ECLI:NL:RBAMS:2020:5660

Rechtbank Amsterdam

Datum uitspraak
11 november 2020
Publicatiedatum
18 november 2020
Zaaknummer
AWB - 19 _ 2540, 19_122, 19_3617
Instantie
Rechtbank Amsterdam
Type
Uitspraak
Rechtsgebied
Bestuursrecht
Procedures
  • Eerste aanleg - meervoudig
Vindplaatsen
  • Rechtspraak.nl
AI samenvatting door LexboostAutomatisch gegenereerd

Toetsingskader voor wijziging van Wbr-vergunningen voor laadvoorzieningen en de gevolgen voor bestaande rechten

In deze uitspraak van de Rechtbank Amsterdam, gedateerd 11 november 2020, zijn drie zaken behandeld die betrekking hebben op wijzigingsvergunningen voor laadvoorzieningen. De eiseres, een exploitant van laadvoorzieningen, heeft beroep ingesteld tegen besluiten van de minister van Infrastructuur en Waterstaat, die wijzigingsvergunningen heeft verleend aan een derde partij. De rechtbank heeft vastgesteld dat de eiseres in 2012 via een loting een recht heeft verkregen om vergunningen aan te vragen voor laadvoorzieningen.
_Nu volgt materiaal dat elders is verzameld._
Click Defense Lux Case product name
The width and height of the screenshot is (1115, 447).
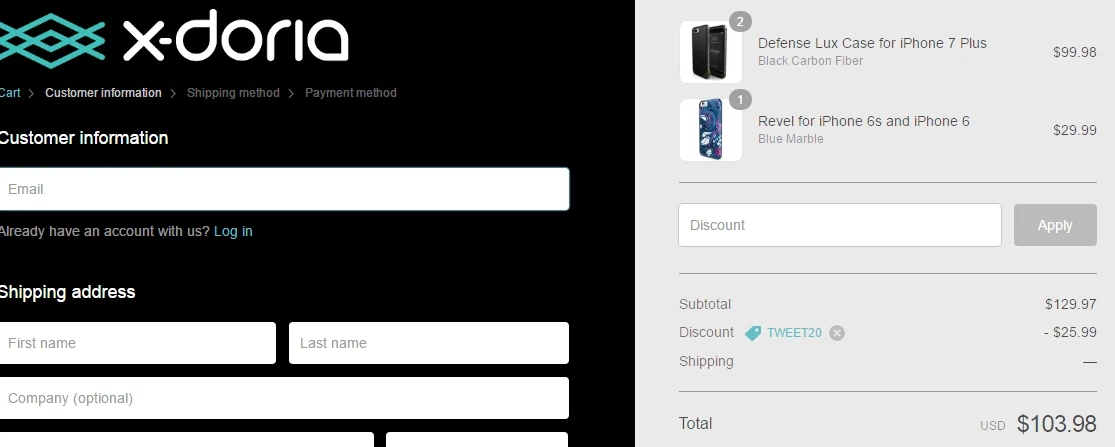point(872,43)
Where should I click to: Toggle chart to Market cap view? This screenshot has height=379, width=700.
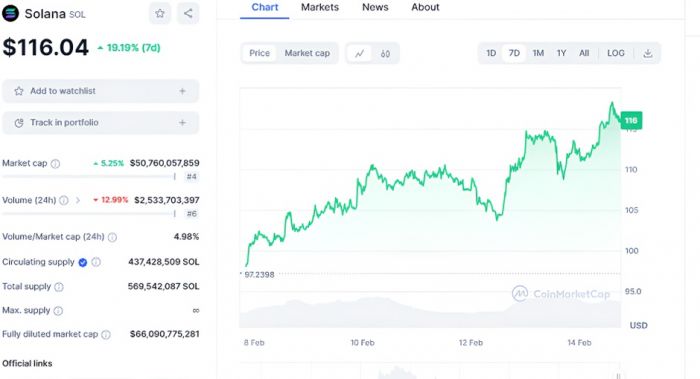307,53
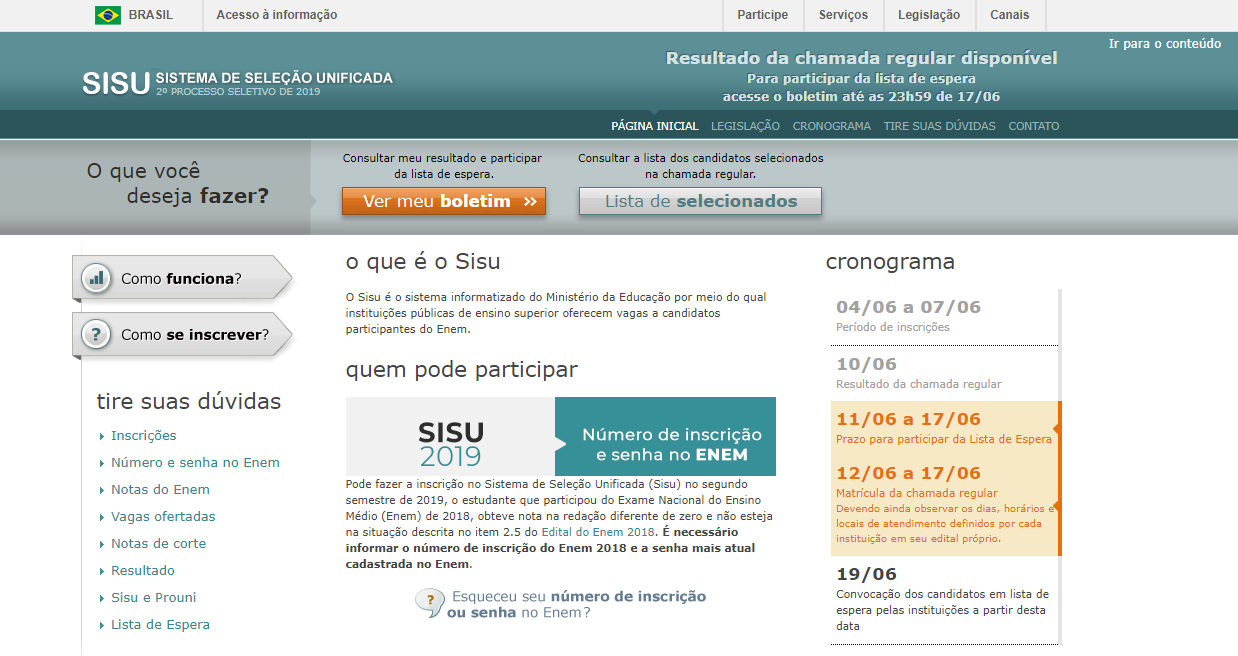The width and height of the screenshot is (1238, 656).
Task: Open the Lista de selecionados button
Action: pyautogui.click(x=700, y=201)
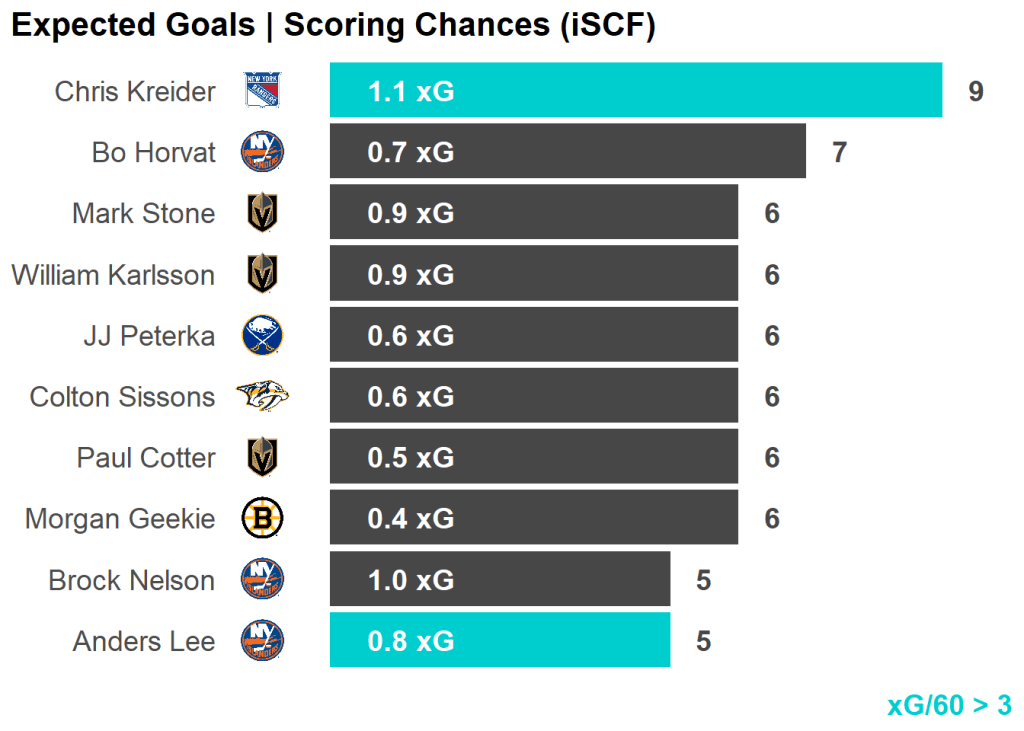Viewport: 1024px width, 731px height.
Task: Click the Golden Knights logo next to William Karlsson
Action: pyautogui.click(x=262, y=274)
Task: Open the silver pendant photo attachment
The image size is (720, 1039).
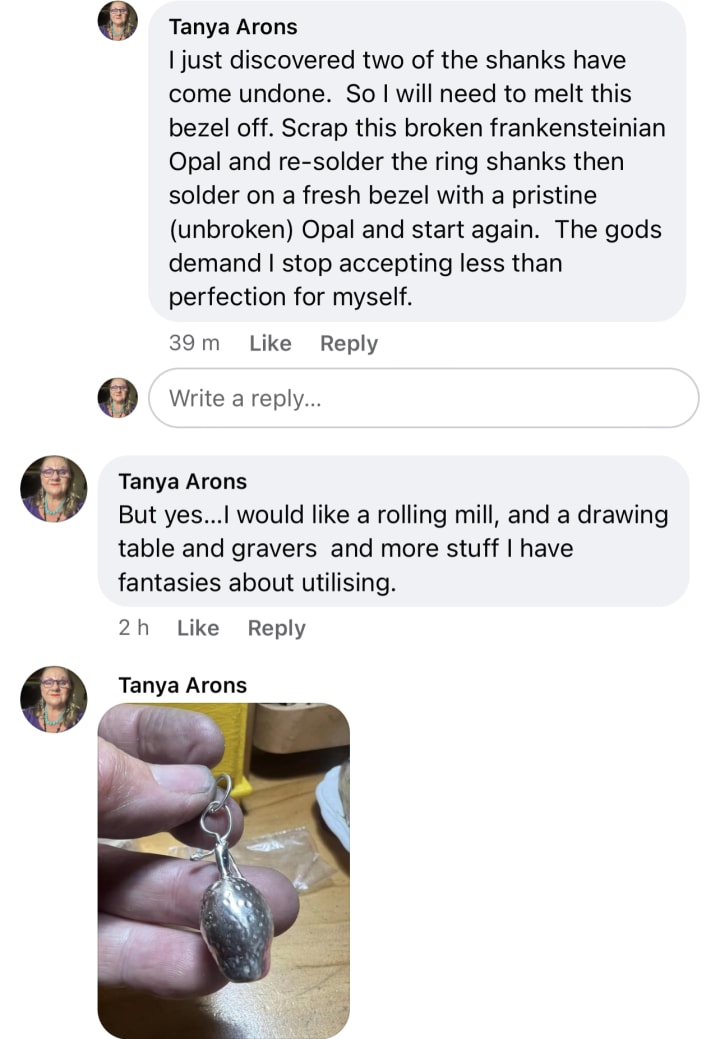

De minister heeft in zijn besluiten de bezwaren van de eiseres ongegrond verklaard, waarbij hij zich beroept op artikel 3 van de Wet beheer rijkswaterstaatswerken (Wbr) als toetsingskader voor de wijziging van de vergunningen.

De rechtbank overweegt dat de wijzigingsvergunningen terecht zijn verleend, omdat de oorspronkelijke vergunningen al een recht verleenden aan de derde partij, dat nu slechts in invulling is gewijzigd. De rechtbank concludeert dat de minister het juiste toetsingskader heeft toegepast en dat er geen nieuwe verdelingsprocedure vereist is. De rechtbank wijst erop dat de Kennisgeving Voorzieningenbeleid, die stelt dat er geen nieuwe basisvoorzieningen meer worden toegestaan als er al een basisvoorziening is vergund, niet van toepassing is op deze situatie, omdat de bestaande rechten van de derde partij worden geëerbiedigd.
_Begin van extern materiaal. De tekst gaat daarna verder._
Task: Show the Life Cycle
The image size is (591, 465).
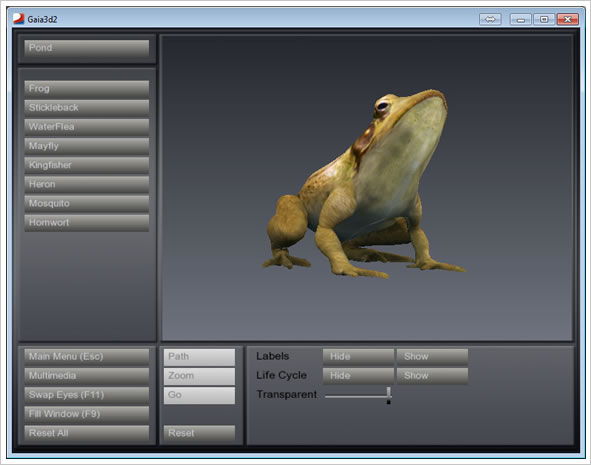Action: pyautogui.click(x=432, y=376)
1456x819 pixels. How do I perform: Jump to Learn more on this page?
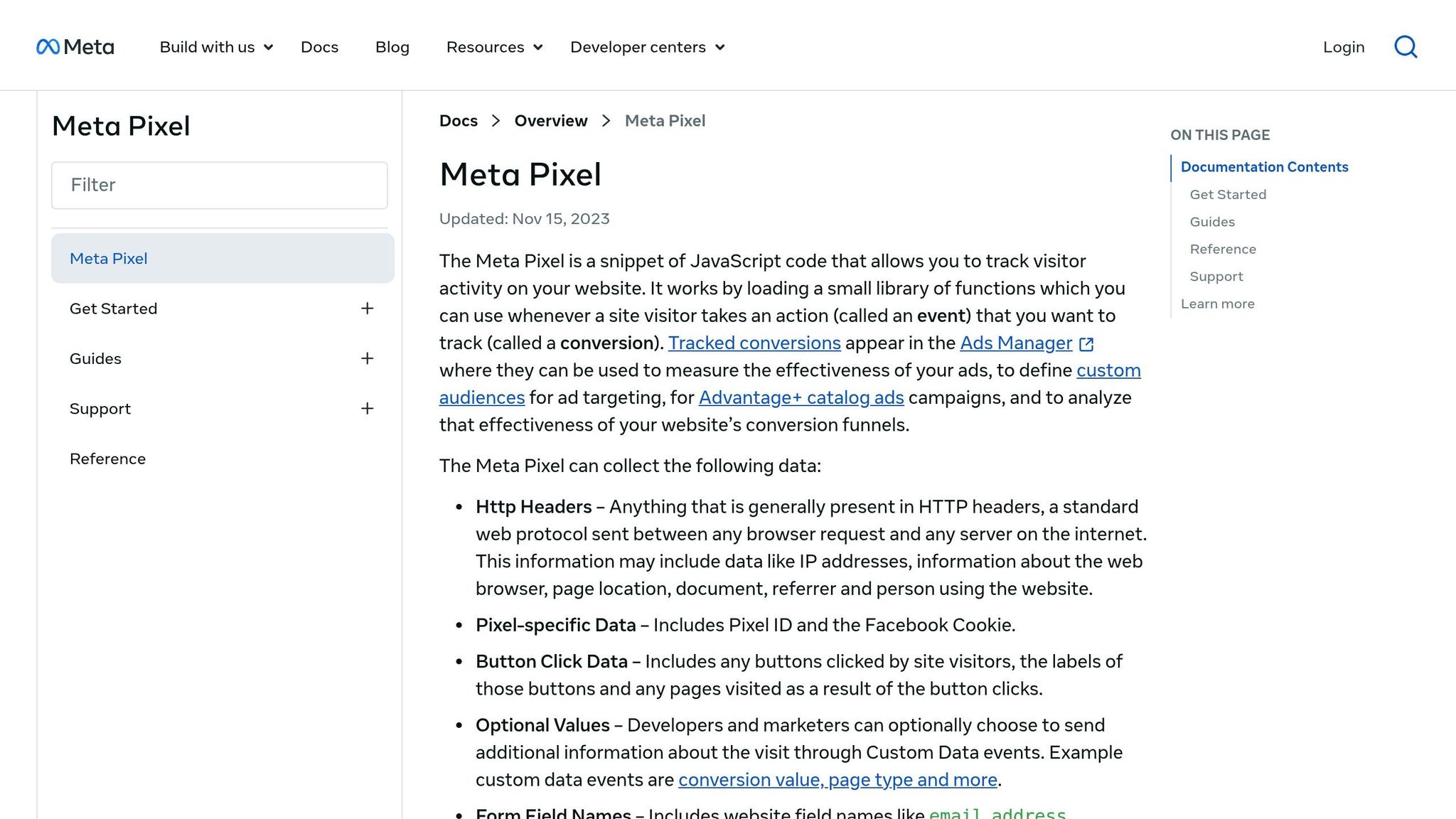pyautogui.click(x=1217, y=304)

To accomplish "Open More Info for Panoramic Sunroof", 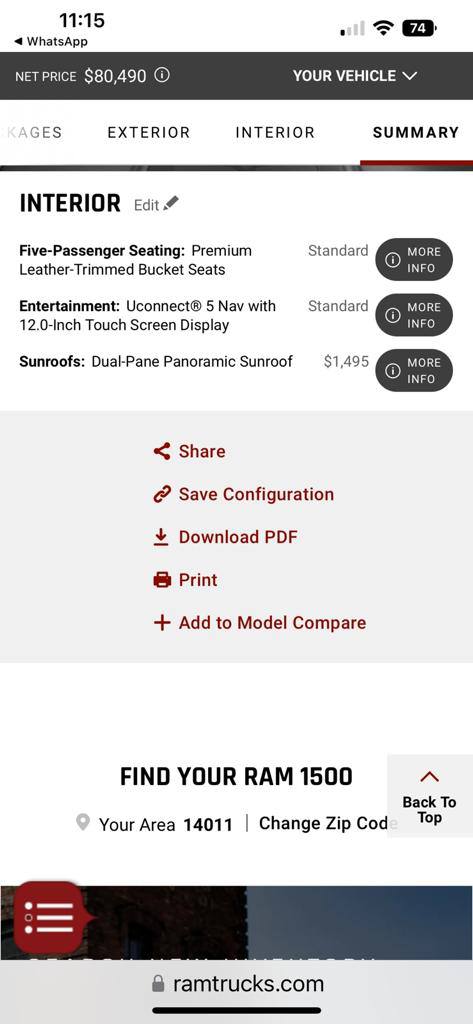I will point(414,370).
De rechtbank oordeelt verder dat de laadvoorzieningen die de derde partij wil realiseren niet in strijd zijn met de voorschriften van de vergunningen, en dat de vraag of de derde partij in strijd handelt met deze voorschriften niet in deze procedure aan de orde kan komen. De rechtbank concludeert dat de beroepen van de eiseres ongegrond zijn en dat er geen aanleiding is voor een proceskostenveroordeling. De uitspraak is openbaar uitgesproken en partijen zijn in kennis gesteld van de mogelijkheid tot hoger beroep.

Uitspraak

RECHTBANK AMSTERDAM

Bestuursrecht
zaaknummers: AMS 19/122, 19/2540 en 19/3617

uitspraak van de meervoudige kamer in de zaken tussen

[eiseres] te [plaatsnaam] , eiseres

(gemachtigde: [naam] ),
en

de minister van Infrastructuur en Waterstaat, verweerder

(gemachtigde: [naam] ).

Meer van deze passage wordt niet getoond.